● ACTIVITY:
Find the line below with "Instruction: Click the Undo arrow icon" and the line with "607x595 pixels.". Output them and the lines between, exactly, but not the pictures.

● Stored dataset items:
- - - - - - -

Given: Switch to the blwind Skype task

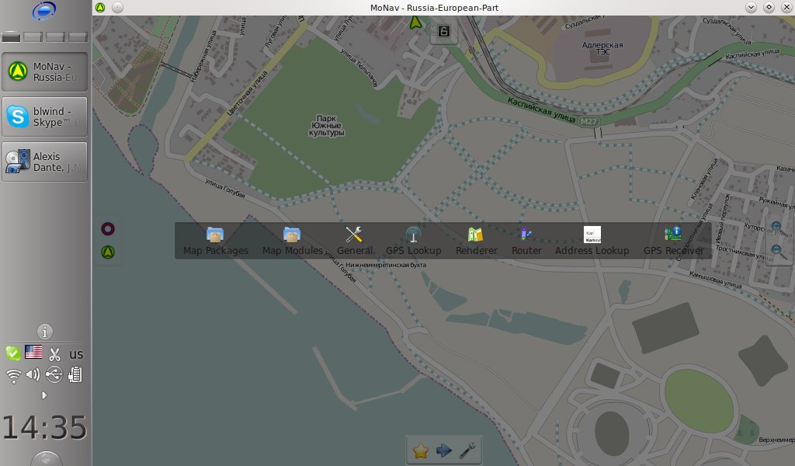Looking at the screenshot, I should 44,117.
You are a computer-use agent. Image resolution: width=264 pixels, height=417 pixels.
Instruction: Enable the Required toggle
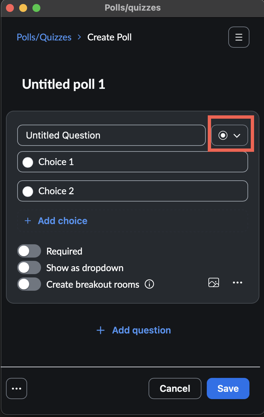(29, 251)
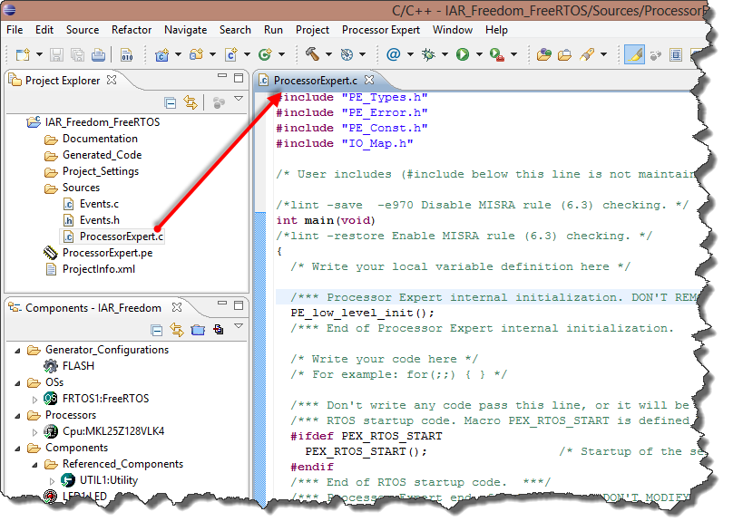Toggle Link with Editor in Project Explorer
This screenshot has width=733, height=531.
point(191,102)
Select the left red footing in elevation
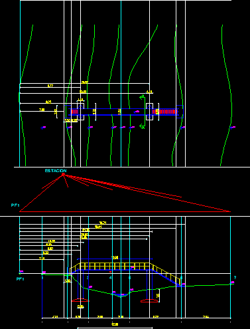Viewport: 250px width, 329px height. [80, 300]
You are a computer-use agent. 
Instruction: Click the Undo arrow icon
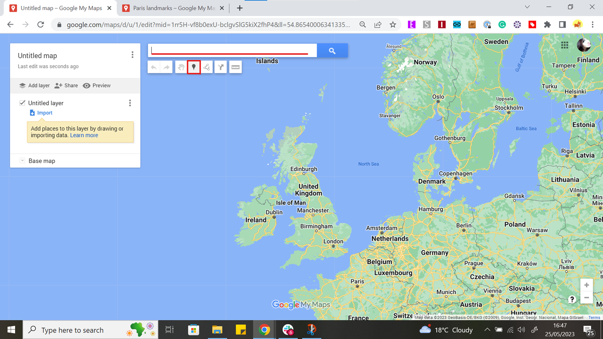pos(152,67)
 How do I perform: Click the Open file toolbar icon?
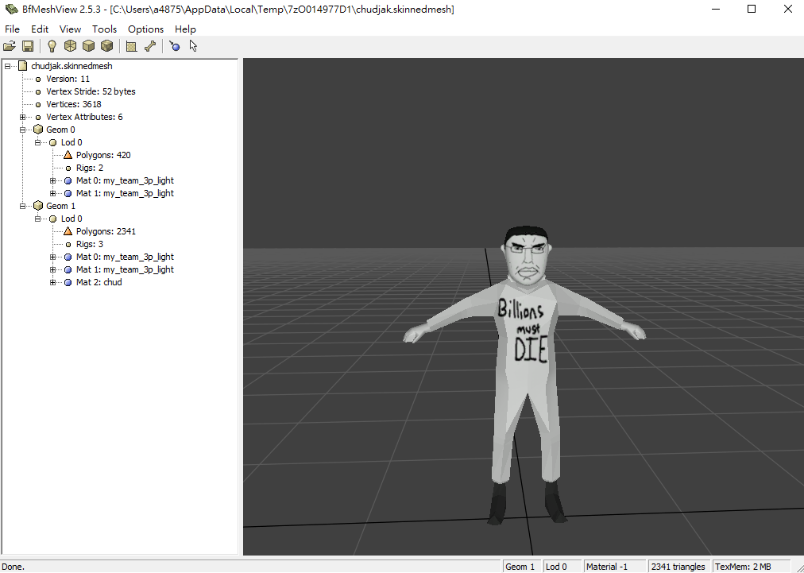click(10, 46)
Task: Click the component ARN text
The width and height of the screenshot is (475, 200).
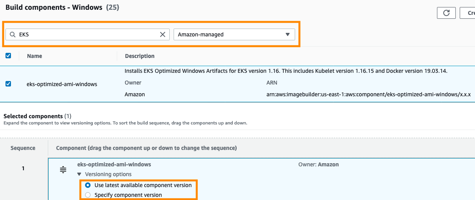Action: pos(368,94)
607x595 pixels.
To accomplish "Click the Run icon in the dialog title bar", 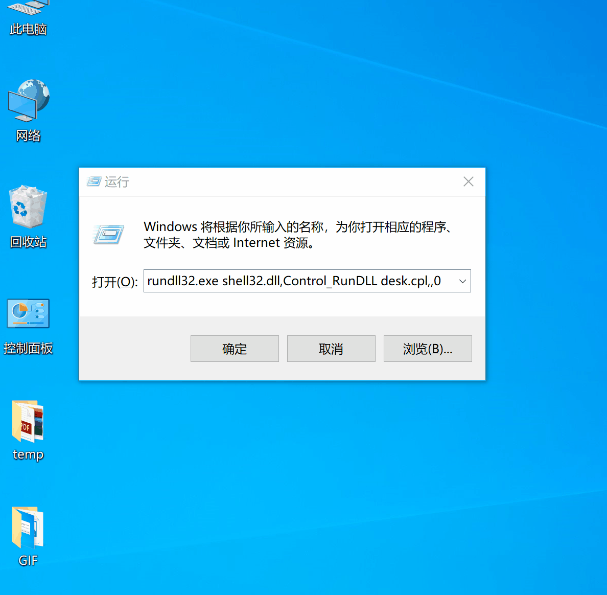I will (x=94, y=181).
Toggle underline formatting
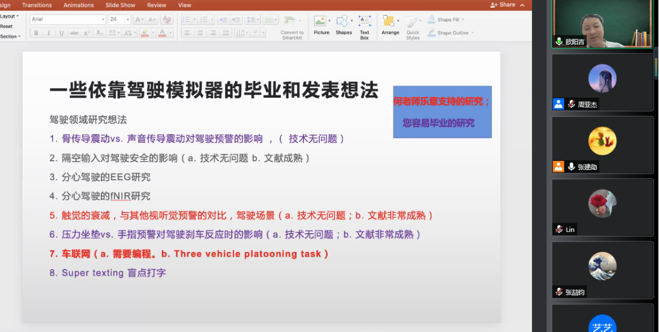The width and height of the screenshot is (659, 332). pos(61,33)
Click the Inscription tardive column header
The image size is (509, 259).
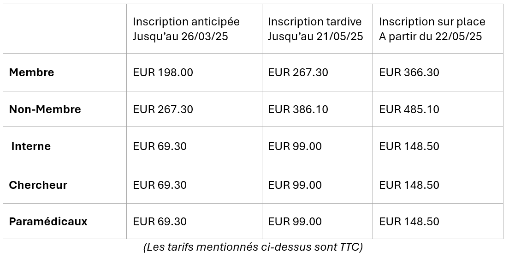[x=315, y=29]
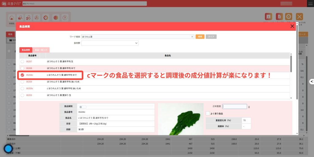
Task: Open food number link 06268
Action: [x=29, y=68]
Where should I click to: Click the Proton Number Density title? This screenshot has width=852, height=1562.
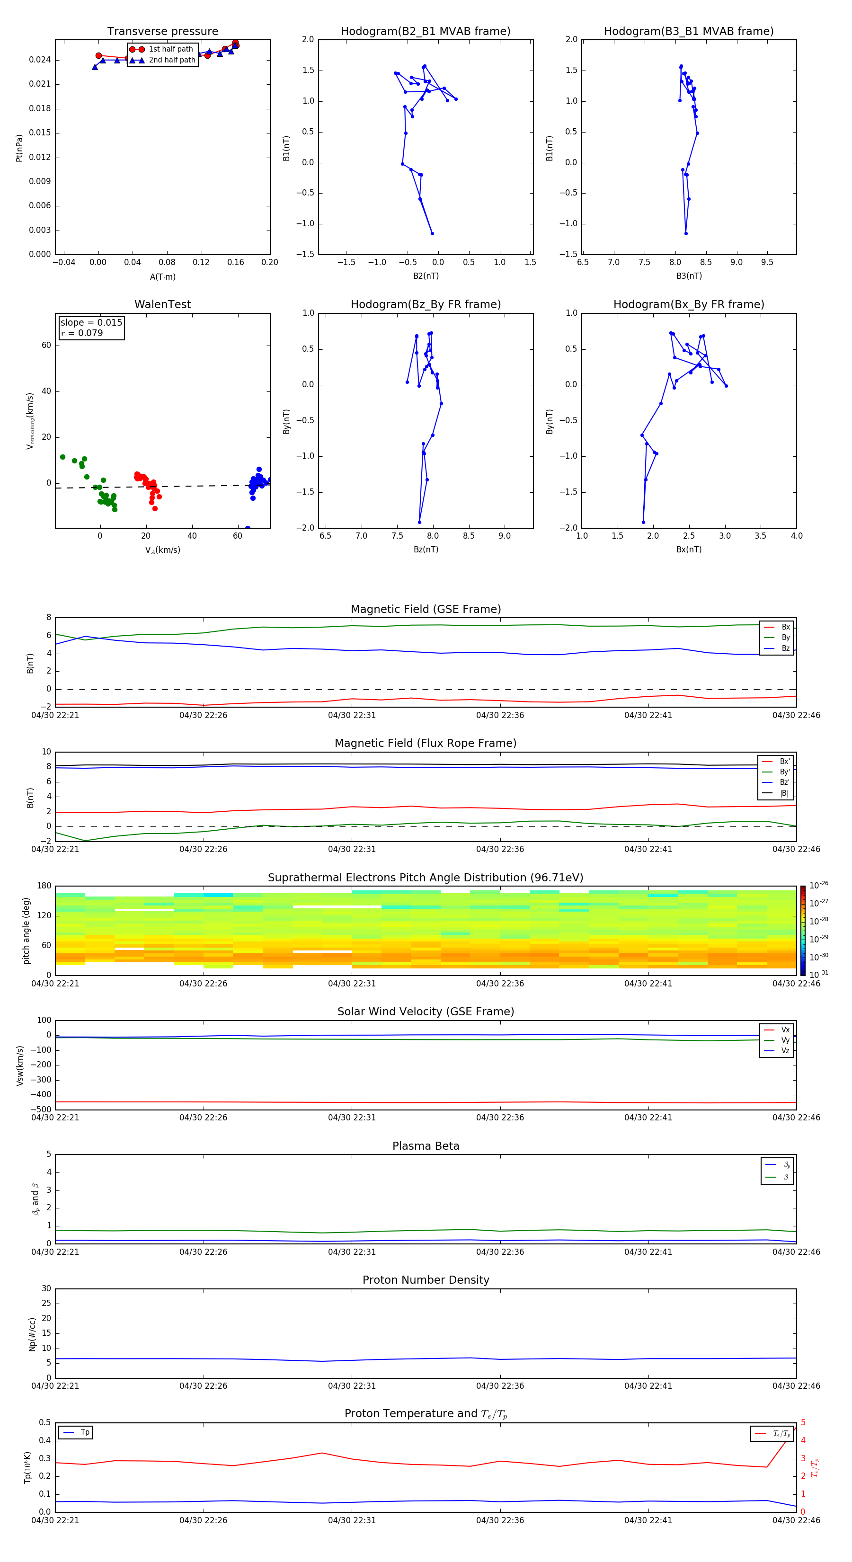(x=425, y=1280)
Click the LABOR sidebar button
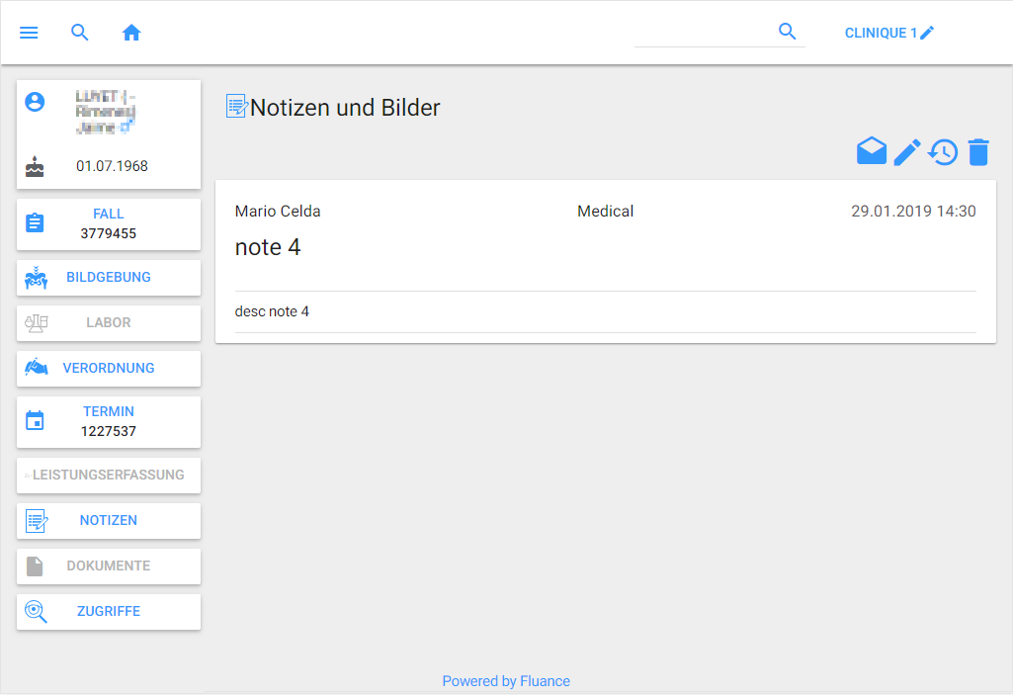The height and width of the screenshot is (695, 1013). pos(109,323)
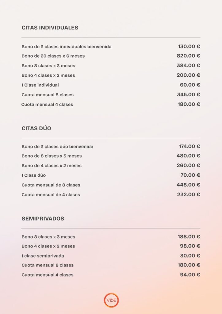This screenshot has height=314, width=222.
Task: Click the 30.00 € price
Action: click(190, 255)
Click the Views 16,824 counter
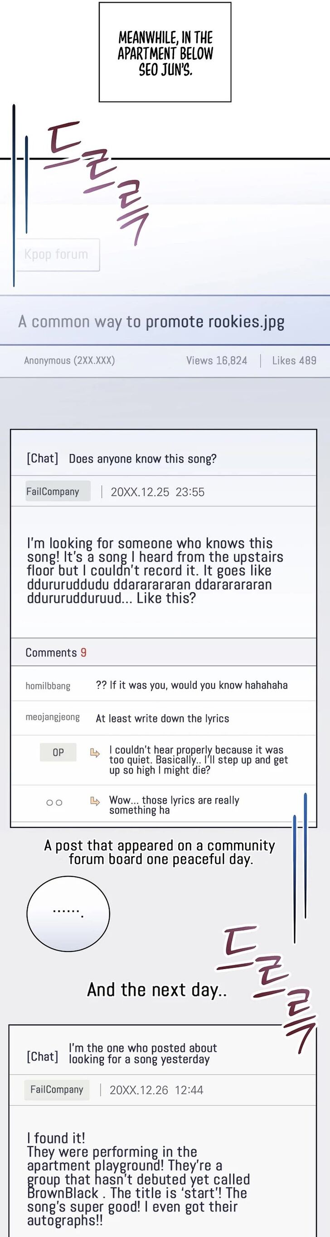The width and height of the screenshot is (330, 1237). [217, 361]
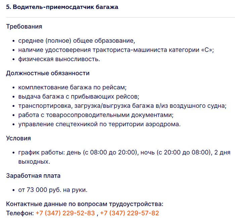Screen dimensions: 235x218
Task: Click "комплектование багажа по рейсам" item
Action: (72, 87)
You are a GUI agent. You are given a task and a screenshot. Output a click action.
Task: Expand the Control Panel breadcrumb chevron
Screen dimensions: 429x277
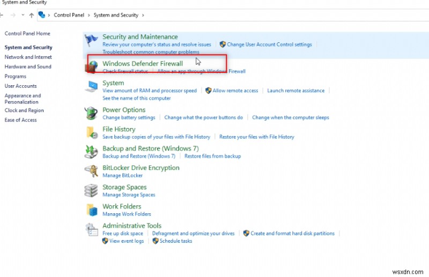tap(50, 16)
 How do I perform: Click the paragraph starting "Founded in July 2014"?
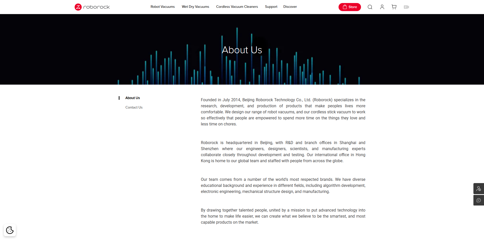(283, 112)
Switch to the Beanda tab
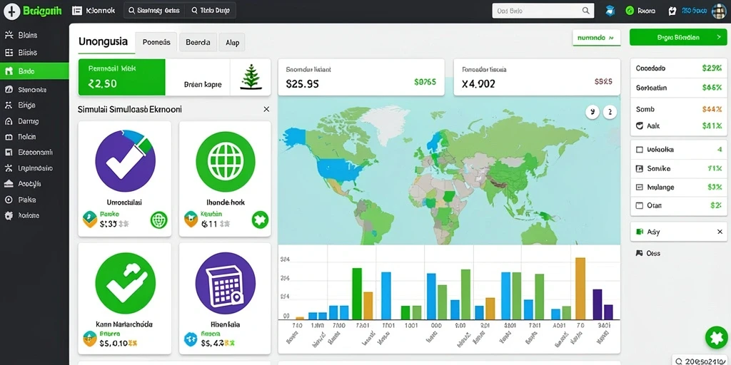This screenshot has width=731, height=365. [198, 42]
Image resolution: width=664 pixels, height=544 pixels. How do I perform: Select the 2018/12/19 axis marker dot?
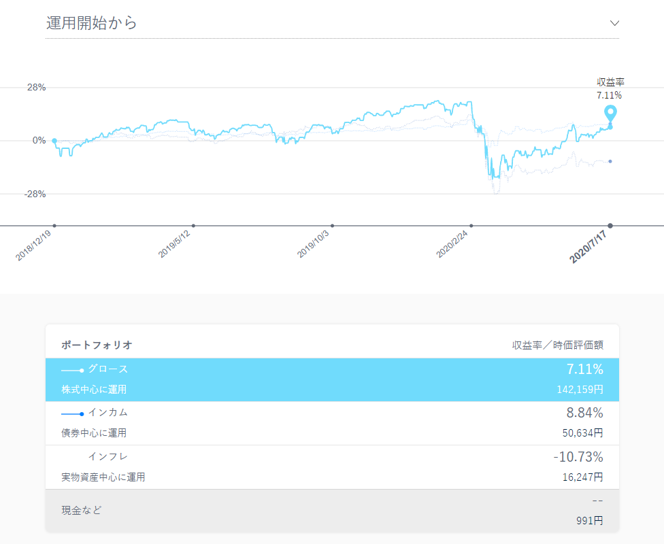pos(54,226)
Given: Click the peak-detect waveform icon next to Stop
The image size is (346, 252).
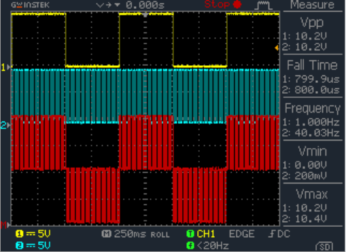Looking at the screenshot, I should (263, 5).
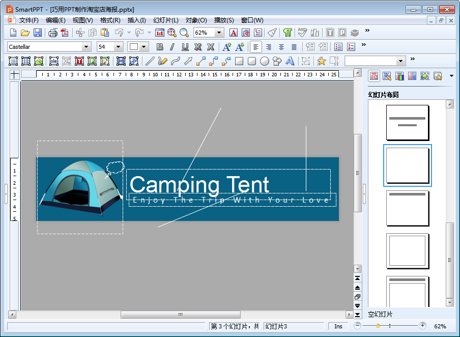Click the magnifier zoom tool icon
This screenshot has height=337, width=460.
(184, 33)
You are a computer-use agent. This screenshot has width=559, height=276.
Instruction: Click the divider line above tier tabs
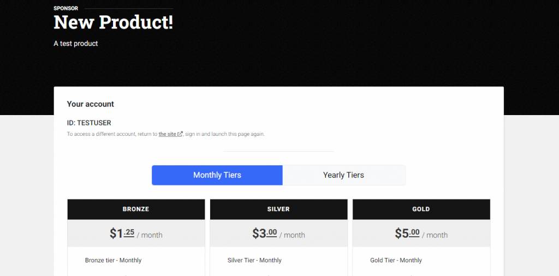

- - - - - - -

● YOUR SOLUTION:
Instruction: Click the Undo arrow icon
pos(152,67)
 How do I perform: Click the Open file toolbar icon?
click(10, 46)
Task: Click the component ARN text
The width and height of the screenshot is (475, 200).
Action: pos(368,94)
607x595 pixels.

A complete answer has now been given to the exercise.